İşte bu müthiş marazın merhemi, ilâcı, ihlâstır. Yani, hakperestliği nefisperestliğe tercih etmekle ve hakkın hatırı, nefsin ve enaniyetin hatırına galip gelmekle, “Benim mükâfatımı ancak Allah verir.” [Yunus Suresi: 72; Hûd Suresi: 29; Sebe’ Suresi: 47.] sırrına mazhar olup, nâstan gelen maddî ve manevî ücretten istiğna etmekle (HÂŞİYE-2) “Peygambere düşen ancak tebliğ etmektir.” [Mâide Suresi: 99; Nur Suresi: 54; Ankebut Suresi: 18.] sırrına mazhar olup, hüsn-ü kabul ve hüsn-ü tesir ve teveccüh-ü nâsı kazanmak noktalarının Cenab-ı Hakkın vazifesi ve ihsanı olduğunu ve kendi vazifesi olan tebliğde dahil olmadığını ve lâzım da olmadığını ve onunla mükellef olmadığını bilmekle ihlâsa muvaffak olur. Yoksa ihlâsı kaçırır.

HÂŞİYE-1: İhtar: Teveccüh-ü nâs istenilmez, belki verilir. Verilse de onunla hoşlanılmaz. Hoşlansa ihlâsı kaybeder, riyaya girer. Şan ve şeref arzusuyla teveccüh-ü nâs ise, ücret ve mükâfat değil, belki ihlâssızlık yüzünden gelen bir itab ve bir mücazattır. Evet, amel-i salihin hayatı olan ihlâsın zararına teveccüh-ü nâs ve şan ve şeref, kabir kapısına kadar muvakkat olan bir lezzet-i cüz’iyeye mukabil, kabrin öbür tarafında azab-ı kabir gibi nâhoş bir şekil aldığından, teveccüh-ü nâsı arzu etmek değil, belki ondan ürkmek ve kaçmak lâzımdır. Şöhretperestlerin ve şan ve şeref peşinde koşanların kulakları çınlasın!
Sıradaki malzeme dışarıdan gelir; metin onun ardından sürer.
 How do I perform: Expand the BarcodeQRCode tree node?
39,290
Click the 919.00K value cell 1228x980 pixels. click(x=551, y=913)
HÂŞİYE-2: Sahabelerin sena-i Kur’âniyeye mazhar olan isar hasletini kendine rehber etmek, yani, hediye ve sadakanın kabulünde başkasını kendine tercih etmek ve hizmet-i diniyenin mukabilinde gelen menfaat-i maddiyeyi istemeden ve kalben talep etmeden, sırf bir ihsan-ı İlâhî bilerek, nâstan minnet almayarak ve hizmet-i diniyenin mukabilinde de almamaktır. Çünkü, hizmet-i diniyenin mukabilinde dünyada bir şey istenilmemeli ki, ihlâs kaçmasın. Çendan hakları var ki, ümmet onların maişetlerini temin etsin. Hem zekâta da müstahaktırlar. Fakat bu istenilmez, belki verilir. Verildiği vakit de “Hizmetimin ücretidir” denilmez. Mümkün olduğu kadar kanaatkârâne, başka ehil ve daha müstahak olanların nefsini kendi nefsine tercih etmek, “Kendileri ihtiyaç halinde olsalar bile onları kendi nefislerine tercih ederler.” [Haşir Suresi: 9.] sırrına mazhariyetle, bu müthiş tehlikeden kurtulup ihlâsı kazanabilir.

Lem’alar, Yirminci Lem’a, s. 261-63

LÛ­GAT­ÇE:

ashab-ı diyanet: dindarlar, dinine titizlikle bağlı olanlar.

ehl-i nifak: iki yüzlü kimseler, münafıklar, ara bozucular.

ehl-i vifak: uyum gösterenler, aynı görüşü paylaşanlar, barışçı davrananlar.

hilâf: ayrılık.

hubb-u câh: makam-mevki sevgisi.

isar hasleti: kendisi muhtaç olduğu halde başkasını düşünüp verme ahlâkı.

itab: paylama, azarlama.

nâs: insanlar.

taayyün etmek: belli olmak, belirlenmek.

tahassus etmek: hususî, özel olarak belirlenmek.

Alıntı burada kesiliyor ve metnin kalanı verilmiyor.